_DATA TO USE:_
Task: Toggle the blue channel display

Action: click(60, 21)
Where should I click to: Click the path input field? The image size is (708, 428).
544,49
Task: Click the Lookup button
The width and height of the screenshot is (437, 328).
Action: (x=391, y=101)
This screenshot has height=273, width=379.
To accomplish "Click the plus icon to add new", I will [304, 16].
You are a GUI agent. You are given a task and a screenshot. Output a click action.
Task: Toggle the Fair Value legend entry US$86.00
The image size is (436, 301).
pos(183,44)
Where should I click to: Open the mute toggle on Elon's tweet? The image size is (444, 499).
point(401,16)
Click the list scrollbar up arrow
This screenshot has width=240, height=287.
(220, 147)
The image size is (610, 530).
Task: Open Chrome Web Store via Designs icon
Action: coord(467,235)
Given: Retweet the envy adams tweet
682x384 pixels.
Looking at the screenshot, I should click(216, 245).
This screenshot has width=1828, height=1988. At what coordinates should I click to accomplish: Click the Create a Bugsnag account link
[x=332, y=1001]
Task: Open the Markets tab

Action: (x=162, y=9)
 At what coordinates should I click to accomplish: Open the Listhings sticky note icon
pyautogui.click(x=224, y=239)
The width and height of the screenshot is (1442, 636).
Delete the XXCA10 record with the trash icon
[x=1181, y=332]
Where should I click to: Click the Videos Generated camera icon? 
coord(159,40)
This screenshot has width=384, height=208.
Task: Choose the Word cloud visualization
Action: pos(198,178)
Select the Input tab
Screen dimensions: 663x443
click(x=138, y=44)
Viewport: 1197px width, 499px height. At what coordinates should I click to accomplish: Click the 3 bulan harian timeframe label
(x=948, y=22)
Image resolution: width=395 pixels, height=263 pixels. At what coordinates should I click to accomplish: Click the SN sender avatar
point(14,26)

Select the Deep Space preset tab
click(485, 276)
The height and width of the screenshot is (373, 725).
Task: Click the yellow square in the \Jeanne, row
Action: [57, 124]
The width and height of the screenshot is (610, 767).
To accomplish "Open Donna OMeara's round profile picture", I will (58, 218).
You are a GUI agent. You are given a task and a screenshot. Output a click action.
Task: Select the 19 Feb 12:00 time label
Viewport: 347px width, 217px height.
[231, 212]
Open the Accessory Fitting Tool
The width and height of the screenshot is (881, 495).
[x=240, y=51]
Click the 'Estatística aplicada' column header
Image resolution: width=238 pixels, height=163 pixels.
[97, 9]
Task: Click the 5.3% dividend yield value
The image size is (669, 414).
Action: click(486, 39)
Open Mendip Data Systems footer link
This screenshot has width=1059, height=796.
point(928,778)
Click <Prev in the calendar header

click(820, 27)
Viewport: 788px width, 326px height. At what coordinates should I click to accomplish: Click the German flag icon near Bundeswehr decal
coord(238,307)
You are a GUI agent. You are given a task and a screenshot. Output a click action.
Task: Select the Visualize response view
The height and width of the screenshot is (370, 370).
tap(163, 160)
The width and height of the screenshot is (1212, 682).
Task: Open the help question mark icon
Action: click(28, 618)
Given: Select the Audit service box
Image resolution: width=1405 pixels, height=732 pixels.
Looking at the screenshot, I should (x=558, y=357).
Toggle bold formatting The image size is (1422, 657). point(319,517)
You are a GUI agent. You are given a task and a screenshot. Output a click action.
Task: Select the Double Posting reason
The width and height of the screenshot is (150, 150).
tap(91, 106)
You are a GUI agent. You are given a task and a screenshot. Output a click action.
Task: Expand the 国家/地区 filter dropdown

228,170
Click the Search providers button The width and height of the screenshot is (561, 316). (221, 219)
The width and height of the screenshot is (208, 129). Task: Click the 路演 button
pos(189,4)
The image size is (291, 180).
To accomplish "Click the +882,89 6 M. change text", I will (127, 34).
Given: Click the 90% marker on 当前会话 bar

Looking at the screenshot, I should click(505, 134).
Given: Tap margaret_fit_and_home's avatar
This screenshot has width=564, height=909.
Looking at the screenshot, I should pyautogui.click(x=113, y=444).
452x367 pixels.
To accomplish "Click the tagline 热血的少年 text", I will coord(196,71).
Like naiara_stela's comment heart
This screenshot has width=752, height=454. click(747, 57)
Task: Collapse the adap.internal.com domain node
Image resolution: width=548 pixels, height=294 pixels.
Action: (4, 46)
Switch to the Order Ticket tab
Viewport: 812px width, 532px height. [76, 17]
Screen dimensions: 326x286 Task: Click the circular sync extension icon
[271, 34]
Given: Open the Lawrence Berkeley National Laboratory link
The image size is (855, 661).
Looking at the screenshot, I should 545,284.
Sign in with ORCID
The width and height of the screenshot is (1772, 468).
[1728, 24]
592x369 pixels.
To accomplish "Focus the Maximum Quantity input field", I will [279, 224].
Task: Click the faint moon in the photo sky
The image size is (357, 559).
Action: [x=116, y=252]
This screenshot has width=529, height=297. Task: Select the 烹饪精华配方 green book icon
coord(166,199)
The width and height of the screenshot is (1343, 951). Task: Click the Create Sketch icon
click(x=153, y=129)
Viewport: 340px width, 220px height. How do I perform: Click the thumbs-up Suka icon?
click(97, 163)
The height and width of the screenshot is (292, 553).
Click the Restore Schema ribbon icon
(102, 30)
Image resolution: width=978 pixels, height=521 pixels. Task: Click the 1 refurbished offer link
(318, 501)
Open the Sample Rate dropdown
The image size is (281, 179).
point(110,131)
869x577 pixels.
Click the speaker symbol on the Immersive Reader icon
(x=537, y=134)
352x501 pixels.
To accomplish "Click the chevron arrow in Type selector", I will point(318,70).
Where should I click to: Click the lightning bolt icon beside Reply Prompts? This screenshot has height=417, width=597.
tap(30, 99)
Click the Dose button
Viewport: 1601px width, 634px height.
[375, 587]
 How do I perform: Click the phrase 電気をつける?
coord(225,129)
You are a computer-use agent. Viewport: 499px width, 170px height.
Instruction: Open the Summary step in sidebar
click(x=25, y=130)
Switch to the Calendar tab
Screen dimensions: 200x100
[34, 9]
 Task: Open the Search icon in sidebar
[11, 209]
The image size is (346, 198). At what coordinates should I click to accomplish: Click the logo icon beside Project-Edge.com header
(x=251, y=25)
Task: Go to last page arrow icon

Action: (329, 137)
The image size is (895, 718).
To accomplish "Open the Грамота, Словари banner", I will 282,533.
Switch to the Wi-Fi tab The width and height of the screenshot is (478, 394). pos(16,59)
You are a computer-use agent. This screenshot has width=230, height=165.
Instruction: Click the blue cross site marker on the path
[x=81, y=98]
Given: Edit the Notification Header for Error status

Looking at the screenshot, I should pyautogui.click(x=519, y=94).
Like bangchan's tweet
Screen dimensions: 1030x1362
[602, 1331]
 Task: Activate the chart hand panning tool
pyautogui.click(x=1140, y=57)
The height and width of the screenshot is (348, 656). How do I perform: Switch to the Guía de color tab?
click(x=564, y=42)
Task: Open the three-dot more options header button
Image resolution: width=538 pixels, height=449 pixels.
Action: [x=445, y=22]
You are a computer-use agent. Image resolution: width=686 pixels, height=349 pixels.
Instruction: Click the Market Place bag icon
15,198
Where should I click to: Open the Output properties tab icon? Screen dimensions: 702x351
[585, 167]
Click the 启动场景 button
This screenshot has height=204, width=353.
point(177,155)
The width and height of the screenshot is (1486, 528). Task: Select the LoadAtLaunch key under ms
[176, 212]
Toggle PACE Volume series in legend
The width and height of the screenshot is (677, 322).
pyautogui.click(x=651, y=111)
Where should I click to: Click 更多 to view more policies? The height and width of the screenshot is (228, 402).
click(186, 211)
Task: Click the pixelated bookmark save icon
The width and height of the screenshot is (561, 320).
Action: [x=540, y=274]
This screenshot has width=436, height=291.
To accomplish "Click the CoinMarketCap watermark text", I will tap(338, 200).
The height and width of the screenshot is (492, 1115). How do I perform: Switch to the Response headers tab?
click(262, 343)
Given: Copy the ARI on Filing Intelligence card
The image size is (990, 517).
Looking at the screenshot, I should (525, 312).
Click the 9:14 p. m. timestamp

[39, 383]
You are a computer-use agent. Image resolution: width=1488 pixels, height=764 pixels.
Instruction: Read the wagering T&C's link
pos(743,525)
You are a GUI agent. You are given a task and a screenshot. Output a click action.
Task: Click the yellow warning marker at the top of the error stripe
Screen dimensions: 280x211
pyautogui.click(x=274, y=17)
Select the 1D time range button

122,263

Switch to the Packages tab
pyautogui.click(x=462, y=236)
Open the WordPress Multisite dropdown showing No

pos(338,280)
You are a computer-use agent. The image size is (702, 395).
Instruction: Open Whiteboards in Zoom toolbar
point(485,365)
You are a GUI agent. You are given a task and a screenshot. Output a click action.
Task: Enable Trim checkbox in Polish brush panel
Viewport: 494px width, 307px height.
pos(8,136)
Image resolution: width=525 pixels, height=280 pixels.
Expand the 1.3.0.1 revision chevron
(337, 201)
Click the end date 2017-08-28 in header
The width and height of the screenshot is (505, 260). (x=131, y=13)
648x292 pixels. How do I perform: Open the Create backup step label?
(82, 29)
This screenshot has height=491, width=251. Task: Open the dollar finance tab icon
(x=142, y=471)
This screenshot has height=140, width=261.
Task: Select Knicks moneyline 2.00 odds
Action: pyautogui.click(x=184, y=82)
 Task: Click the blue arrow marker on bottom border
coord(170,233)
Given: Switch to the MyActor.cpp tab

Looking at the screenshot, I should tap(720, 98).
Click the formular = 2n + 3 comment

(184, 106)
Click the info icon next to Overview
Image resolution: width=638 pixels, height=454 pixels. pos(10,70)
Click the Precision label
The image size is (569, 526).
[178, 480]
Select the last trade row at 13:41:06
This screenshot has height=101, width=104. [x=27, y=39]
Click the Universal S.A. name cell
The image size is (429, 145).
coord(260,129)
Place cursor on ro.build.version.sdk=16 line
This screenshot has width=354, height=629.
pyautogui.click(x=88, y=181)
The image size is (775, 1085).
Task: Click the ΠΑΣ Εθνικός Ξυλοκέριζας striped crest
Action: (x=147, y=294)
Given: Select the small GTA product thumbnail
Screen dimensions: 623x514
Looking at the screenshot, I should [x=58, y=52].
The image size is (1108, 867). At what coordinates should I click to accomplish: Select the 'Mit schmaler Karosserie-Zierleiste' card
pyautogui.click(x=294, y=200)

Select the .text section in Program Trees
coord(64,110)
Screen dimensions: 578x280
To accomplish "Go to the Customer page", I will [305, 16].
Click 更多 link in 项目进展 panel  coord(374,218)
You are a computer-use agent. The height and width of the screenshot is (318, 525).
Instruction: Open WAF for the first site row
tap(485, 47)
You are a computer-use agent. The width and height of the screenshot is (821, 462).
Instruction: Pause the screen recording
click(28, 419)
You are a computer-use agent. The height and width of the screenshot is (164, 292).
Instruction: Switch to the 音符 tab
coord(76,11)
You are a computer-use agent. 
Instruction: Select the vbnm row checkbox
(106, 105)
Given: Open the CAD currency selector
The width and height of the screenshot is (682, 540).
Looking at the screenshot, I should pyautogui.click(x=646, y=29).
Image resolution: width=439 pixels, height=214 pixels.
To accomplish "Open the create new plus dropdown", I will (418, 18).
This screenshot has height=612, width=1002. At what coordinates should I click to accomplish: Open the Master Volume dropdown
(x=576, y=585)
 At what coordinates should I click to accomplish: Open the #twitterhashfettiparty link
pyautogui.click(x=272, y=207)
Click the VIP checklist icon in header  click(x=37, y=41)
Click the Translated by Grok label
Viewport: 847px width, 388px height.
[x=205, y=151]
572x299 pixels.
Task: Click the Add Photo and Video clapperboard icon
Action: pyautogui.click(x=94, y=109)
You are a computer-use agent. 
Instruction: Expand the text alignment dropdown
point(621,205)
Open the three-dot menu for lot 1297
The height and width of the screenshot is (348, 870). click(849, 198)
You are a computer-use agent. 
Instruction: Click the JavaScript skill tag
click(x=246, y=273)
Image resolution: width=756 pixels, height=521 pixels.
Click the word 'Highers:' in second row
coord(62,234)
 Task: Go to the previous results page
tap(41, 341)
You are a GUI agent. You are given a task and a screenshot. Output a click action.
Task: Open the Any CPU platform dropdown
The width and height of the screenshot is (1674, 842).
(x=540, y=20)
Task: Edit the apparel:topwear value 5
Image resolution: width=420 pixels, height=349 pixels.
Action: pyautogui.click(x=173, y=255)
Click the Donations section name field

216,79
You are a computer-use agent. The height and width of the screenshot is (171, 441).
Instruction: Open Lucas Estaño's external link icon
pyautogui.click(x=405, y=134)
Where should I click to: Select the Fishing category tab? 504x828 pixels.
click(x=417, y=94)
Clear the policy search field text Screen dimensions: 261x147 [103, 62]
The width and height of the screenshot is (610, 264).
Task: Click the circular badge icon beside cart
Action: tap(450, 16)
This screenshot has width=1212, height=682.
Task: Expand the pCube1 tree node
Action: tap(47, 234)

_EXERCISE OBJECTIVE:_ Beginning at the line that holds "Image resolution: width=756", write out word for word each line through the end of the records.

_EXERCISE SOLUTION:_
Image resolution: width=756 pixels, height=521 pixels.
Click the word 'Highers:' in second row
coord(62,234)
 Task: Go to the previous results page
tap(41, 341)
You are a GUI agent. You are given a task and a screenshot. Output a click action.
Task: Open the Any CPU platform dropdown
The width and height of the screenshot is (1674, 842).
(x=540, y=20)
Task: Edit the apparel:topwear value 5
Image resolution: width=420 pixels, height=349 pixels.
Action: pyautogui.click(x=173, y=255)
Click the Donations section name field

216,79
You are a computer-use agent. The height and width of the screenshot is (171, 441).
Instruction: Open Lucas Estaño's external link icon
pyautogui.click(x=405, y=134)
Where should I click to: Select the Fishing category tab? 504x828 pixels.
click(x=417, y=94)
Clear the policy search field text Screen dimensions: 261x147 [103, 62]
The width and height of the screenshot is (610, 264).
Task: Click the circular badge icon beside cart
Action: tap(450, 16)
This screenshot has width=1212, height=682.
Task: Expand the pCube1 tree node
Action: tap(47, 234)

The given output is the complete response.